RECORDED DATA:
-*-
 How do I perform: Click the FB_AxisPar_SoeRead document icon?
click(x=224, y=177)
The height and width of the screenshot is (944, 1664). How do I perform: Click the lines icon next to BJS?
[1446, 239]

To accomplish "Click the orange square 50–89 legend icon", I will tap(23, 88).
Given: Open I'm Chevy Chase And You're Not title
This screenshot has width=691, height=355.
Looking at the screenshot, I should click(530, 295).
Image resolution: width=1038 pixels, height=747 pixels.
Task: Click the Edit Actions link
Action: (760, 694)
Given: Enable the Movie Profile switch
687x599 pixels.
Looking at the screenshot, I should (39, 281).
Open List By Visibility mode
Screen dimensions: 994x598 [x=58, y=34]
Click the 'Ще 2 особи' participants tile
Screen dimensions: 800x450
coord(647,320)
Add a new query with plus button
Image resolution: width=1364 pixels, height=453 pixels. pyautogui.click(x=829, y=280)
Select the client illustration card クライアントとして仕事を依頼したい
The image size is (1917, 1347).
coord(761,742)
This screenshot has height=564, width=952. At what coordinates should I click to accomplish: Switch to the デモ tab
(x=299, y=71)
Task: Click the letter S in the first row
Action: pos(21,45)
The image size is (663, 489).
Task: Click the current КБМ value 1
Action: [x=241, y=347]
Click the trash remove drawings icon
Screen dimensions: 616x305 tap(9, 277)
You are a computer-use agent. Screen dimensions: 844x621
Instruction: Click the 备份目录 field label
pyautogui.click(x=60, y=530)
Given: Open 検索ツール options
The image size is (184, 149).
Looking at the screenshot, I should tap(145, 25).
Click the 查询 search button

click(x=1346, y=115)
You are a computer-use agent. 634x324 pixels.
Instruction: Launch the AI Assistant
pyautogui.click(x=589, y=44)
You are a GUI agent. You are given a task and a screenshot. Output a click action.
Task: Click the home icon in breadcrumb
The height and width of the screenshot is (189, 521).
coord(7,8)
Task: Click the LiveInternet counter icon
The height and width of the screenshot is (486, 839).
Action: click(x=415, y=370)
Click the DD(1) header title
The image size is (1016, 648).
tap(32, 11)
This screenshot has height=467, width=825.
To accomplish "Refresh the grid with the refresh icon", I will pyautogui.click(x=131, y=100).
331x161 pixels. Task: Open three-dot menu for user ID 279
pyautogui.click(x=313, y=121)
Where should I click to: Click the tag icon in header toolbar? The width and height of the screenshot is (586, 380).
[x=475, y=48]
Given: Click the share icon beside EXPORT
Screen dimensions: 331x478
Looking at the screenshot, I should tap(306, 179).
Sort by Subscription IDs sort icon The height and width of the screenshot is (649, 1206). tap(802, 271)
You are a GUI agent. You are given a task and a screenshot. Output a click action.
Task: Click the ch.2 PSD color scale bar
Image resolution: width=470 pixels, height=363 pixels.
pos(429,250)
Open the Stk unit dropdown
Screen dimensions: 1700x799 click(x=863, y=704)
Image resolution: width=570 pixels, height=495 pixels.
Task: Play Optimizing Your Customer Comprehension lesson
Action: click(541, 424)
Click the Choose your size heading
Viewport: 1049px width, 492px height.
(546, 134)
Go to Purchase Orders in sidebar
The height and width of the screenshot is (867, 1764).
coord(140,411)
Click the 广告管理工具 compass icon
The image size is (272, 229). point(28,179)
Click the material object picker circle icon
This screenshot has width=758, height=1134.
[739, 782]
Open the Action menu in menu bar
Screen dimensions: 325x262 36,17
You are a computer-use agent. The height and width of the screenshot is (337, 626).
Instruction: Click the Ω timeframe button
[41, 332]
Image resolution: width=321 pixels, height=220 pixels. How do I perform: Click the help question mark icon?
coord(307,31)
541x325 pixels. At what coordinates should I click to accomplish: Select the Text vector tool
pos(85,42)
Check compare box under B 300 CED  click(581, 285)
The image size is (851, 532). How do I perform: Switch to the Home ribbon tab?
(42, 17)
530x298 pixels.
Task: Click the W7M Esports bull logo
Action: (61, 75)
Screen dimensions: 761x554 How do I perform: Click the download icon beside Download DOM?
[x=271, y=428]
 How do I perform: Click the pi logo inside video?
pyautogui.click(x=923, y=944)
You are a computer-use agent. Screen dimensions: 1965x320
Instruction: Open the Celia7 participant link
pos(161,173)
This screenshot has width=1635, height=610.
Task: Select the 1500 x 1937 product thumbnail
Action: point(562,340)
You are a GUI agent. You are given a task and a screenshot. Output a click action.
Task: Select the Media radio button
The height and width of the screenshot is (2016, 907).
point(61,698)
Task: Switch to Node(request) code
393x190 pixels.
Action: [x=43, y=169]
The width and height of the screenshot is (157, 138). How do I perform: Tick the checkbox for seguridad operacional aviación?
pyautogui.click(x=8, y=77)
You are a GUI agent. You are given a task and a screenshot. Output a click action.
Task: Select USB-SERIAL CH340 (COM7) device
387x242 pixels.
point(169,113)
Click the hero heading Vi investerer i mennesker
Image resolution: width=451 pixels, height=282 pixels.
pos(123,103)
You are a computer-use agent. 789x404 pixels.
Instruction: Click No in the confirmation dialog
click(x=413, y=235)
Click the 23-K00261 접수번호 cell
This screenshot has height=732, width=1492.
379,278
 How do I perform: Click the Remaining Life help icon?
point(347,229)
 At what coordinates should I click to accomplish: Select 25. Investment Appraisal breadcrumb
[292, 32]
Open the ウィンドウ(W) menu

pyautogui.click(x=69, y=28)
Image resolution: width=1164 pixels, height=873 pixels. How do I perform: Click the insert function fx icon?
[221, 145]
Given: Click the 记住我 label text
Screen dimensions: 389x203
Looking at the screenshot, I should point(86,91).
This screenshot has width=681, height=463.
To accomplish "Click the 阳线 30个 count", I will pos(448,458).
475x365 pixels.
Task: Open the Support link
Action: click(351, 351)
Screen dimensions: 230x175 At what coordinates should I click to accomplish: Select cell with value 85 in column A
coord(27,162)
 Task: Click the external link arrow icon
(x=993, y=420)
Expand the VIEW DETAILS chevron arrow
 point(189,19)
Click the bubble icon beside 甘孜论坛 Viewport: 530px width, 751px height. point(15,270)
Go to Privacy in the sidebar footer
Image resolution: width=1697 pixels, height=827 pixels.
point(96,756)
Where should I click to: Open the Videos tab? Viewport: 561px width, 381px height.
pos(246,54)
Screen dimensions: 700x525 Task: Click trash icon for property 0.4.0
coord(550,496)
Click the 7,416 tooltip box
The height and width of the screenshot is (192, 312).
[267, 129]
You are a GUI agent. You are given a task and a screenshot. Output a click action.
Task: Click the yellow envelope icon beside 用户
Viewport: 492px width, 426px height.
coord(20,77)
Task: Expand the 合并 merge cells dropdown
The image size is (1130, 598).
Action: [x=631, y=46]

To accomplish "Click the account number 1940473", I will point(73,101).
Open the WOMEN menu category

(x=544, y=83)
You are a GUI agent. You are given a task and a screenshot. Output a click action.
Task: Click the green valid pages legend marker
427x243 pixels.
-*-
PROMPT: Report every line containing the string "legend" in the material.

TASK ANSWER:
To accomplish "Click the orange square 50–89 legend icon", I will tap(23, 88).
Task: Click the green valid pages legend marker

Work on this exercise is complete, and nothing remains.